Aqui exsurge a questão conceitual e legal. O art. 74 da CLT, Súmula 338/TST e Portarias 1510/09 e 373/11 do MTE impõe à reclamada a obrigação legal de apresentar e manter registros de jornada válidos e fidedignos , sob pena de, não o fazendo, ser invertido o ônus da prova .

Aliás, basta consultar as fls. 677/679 do processo 0012357- 28.2017.5.03.0092, o que muito fácil pelo sistema PJE e cuja ata está sendo utilizada como prova emprestada, para perceber que também temos vários dias e até mais de 1 mês com cartão de ponto inoperante, anotado "defeito no relógio" ou "falta". Destaque-se que tal confronto é necessário, pois demonstra que os cartões de ponto, também nestes autos, permaneciam inoperantes por vários dias e não havia a alegada retificação.

E os depoimentos juntados através da prova emprestada corrobora o alegado na inicial, que os cartões de ponto apresentavam falhas, deixavam de colher batidas e, ainda, poderiam ser adulterados, pois conforme afirmado pelo preposto da reclamada, nos períodos em que os cartões ficavam inoperantes os horários poderiam ser anotados posteriormente, entretanto, a reclamada não juntou referida folha paralela e nos cartões de ponto temos apenas a anotação da jornada contratual do obreiro.

Dessa forma, devem ser os cartões de ponto invalidados, até mesmo porque os mesmos se revelam imprestáveis como meio de prova da jornada trabalhada.

Por fim, considerando que a juntada da ata de fls. 1071/1073 foi requerida pela reclamada sem objeção ou protesto por parte do autor (ata de fls. 1050/1051), requer seja ela utilizada como prova emprestada , até porque comprova os fatos narrados nos autos. As jurisprudências abaixo amparam o entendimento obreiro:

TRT23-0044549) UTILIZAÇÃO DE PROVA EMPRESTADA. DEFERIMENTO. IMPUGNAÇÃO À PROVA POR QUEM A APRESENTOU. IMPOSSIBILIDADE. CERCEAMENTO AO DIREITO DE DEFESA. NÃO OCORRÊNCIA. A utilização de prova emprestada vai ao encontro da almejada prestação jurisdicional em tempo de razoável duração. Na hipótese, desde a inicial o Autor pleiteou a utilização, como prova emprestada, de laudo pericial produzido em outros autos, havendo sido oportunizado o contraditório. Logo, sendo o próprio Autor quem apresentou o laudo pericial, não poderia impugnar sua validade, porquanto eventual nulidade não poderia ser requerida pela própria parte que lhe deu causa, nos termos do art. 243 do CPC/1973 (art. 276 CPC/2015). Recurso a que se nega provimento. (RO n° 0001213-36.2015.5.23.0071, 2a Turma do TRT da 23a Região/MT, Rel. Nome. Publ. 07.04.2017).
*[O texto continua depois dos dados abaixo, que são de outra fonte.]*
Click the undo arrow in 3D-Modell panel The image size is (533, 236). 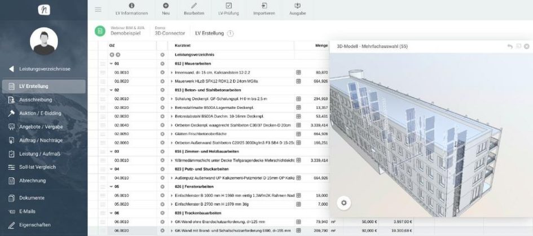point(510,46)
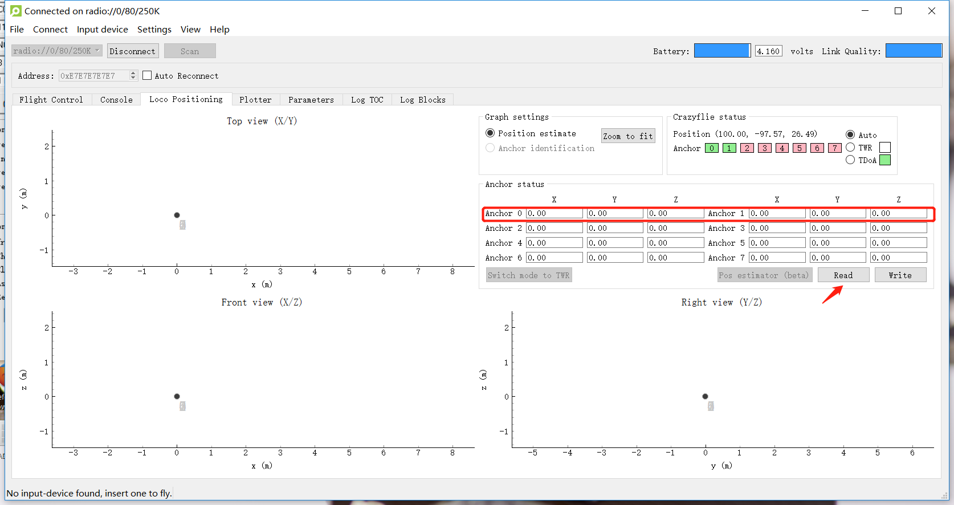This screenshot has width=954, height=505.
Task: Click the green Anchor 1 status indicator
Action: (729, 148)
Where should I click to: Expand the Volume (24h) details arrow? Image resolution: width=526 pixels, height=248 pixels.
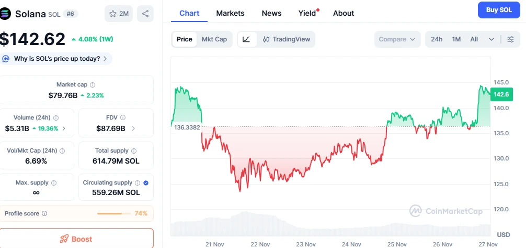coord(64,128)
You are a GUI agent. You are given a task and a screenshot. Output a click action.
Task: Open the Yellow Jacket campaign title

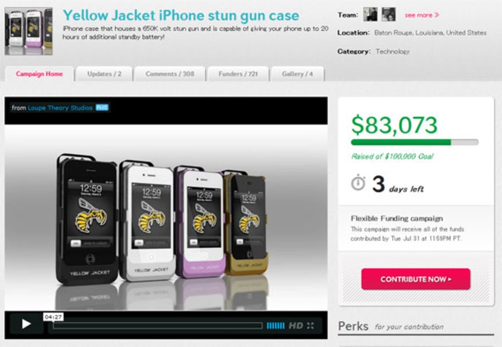tap(181, 15)
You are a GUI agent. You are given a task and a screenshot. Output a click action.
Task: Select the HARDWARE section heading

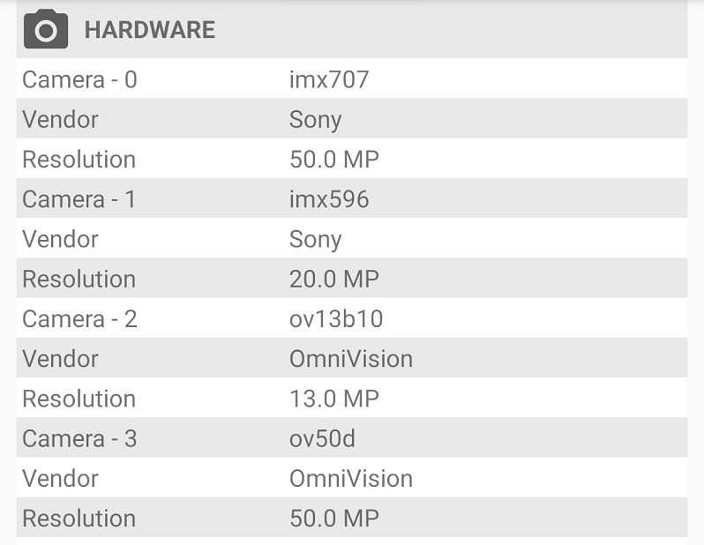149,30
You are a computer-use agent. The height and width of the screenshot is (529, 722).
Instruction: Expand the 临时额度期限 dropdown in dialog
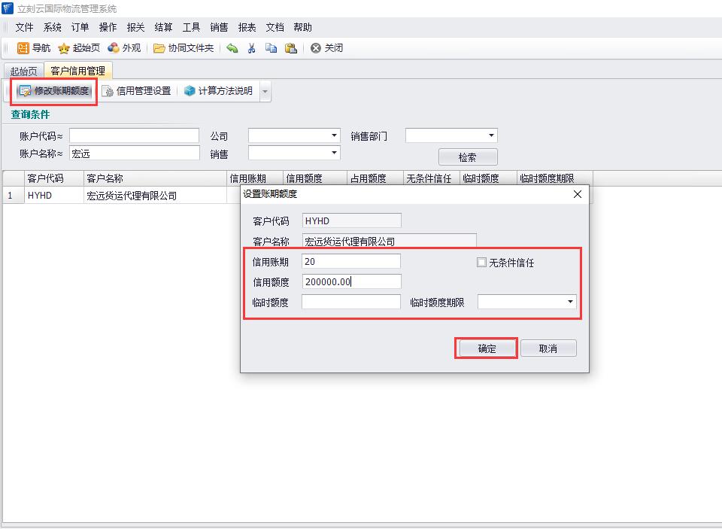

TRT23-0046150) RECURSO DA RÉ. SALÁRIO MARGINAL. PROVA EMPRESTADA. Não viola o contraditório ou a ampla defesa a utilização de prova emprestada quando, além de ter sido requerida também pela recorrente, cuida da demonstração de fatos semelhantes, e é oportunizada a manifestação da parte contra quem foi destinada, e não se verifica imprecisões fáticas ou incongruência. Não invalida a prova o fato de que algumas testemunhas estejam movendo ação contra a empresa tornam inválidos os depoimentos emprestados, conforme Súmula 357 do TST, sendo de se considerar que a própria ré indicou como prova o testemunho de empregados que, nas ocasiões das suas audiências, foram contraditados pelo mesmo fato. No caso presente houve demonstração da contratação mediante remuneração nos moldes alegados pelo autor e que os recibos de pagamento não espelham a realidade do quanto ocorrido na execução do contrato de trabalho. Recurso ao qual se nega provimento. (Processo n° 0000162-06.2016.5.23.0022, 2a Turma do TRT da 23a Região/MT, Rel. Osmair Couto. Publ. 04.08.2017).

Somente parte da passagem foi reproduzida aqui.